*STUDY MATERIAL*:
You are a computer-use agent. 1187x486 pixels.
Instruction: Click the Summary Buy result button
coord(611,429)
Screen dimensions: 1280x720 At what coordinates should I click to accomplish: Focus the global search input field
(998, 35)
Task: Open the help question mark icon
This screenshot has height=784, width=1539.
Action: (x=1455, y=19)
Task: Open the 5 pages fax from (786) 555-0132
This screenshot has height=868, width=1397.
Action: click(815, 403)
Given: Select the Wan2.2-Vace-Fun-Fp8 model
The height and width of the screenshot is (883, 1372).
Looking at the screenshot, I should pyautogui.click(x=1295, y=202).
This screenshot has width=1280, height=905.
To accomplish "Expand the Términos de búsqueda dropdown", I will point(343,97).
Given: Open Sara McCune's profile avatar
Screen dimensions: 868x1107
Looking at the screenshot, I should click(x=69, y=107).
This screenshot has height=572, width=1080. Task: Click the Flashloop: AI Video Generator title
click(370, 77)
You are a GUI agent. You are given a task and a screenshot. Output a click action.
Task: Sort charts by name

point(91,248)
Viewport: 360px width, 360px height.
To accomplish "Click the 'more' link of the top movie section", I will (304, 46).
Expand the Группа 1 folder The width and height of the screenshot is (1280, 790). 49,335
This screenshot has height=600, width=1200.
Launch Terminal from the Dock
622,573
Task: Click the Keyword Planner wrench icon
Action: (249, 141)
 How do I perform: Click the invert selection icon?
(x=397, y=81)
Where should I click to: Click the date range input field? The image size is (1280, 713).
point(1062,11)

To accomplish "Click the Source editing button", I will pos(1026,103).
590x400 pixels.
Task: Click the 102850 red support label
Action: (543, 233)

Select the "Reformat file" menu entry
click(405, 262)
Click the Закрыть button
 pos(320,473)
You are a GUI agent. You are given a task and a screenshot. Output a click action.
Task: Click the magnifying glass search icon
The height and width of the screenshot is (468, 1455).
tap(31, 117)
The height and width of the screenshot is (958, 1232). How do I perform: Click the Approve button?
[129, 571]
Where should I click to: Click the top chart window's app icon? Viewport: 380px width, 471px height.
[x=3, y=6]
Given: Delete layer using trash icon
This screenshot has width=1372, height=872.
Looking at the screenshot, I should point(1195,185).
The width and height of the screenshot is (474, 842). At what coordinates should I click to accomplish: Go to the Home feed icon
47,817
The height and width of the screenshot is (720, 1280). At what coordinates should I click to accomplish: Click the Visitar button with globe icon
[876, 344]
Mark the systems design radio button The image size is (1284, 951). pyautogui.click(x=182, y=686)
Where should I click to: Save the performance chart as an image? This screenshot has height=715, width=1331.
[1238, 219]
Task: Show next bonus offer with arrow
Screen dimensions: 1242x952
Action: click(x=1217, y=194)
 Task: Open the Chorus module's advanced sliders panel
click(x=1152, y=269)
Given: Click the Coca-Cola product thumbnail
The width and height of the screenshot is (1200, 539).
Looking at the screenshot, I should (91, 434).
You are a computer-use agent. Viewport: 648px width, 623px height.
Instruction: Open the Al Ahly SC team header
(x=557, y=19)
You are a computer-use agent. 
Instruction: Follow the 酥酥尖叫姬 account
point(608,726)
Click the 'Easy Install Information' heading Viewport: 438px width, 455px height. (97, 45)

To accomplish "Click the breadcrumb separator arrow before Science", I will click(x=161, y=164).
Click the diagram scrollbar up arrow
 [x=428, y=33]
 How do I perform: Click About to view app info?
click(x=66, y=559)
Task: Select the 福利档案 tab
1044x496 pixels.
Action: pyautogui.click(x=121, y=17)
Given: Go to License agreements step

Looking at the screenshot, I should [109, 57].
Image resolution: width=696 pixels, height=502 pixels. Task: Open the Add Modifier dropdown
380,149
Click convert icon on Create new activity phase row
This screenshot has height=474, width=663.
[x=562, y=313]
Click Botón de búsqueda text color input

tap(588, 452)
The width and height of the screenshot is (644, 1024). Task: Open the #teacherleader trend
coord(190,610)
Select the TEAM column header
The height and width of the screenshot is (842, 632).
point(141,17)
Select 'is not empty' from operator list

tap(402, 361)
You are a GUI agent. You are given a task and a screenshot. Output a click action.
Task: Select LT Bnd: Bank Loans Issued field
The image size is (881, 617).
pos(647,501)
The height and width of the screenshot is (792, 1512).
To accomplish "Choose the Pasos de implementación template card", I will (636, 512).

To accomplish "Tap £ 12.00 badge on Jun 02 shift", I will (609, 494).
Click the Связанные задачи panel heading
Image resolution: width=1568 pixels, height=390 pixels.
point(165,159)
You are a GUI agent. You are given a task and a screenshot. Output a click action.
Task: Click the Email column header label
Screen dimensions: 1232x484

*ASSIGNMENT*: Go through the entries and return each line where the word "Expand" occurs.

*SOLUTION TO THIS TASK*:
To accomplish "Expand the Términos de búsqueda dropdown", I will point(343,97).
Expand the Группа 1 folder The width and height of the screenshot is (1280, 790). 49,335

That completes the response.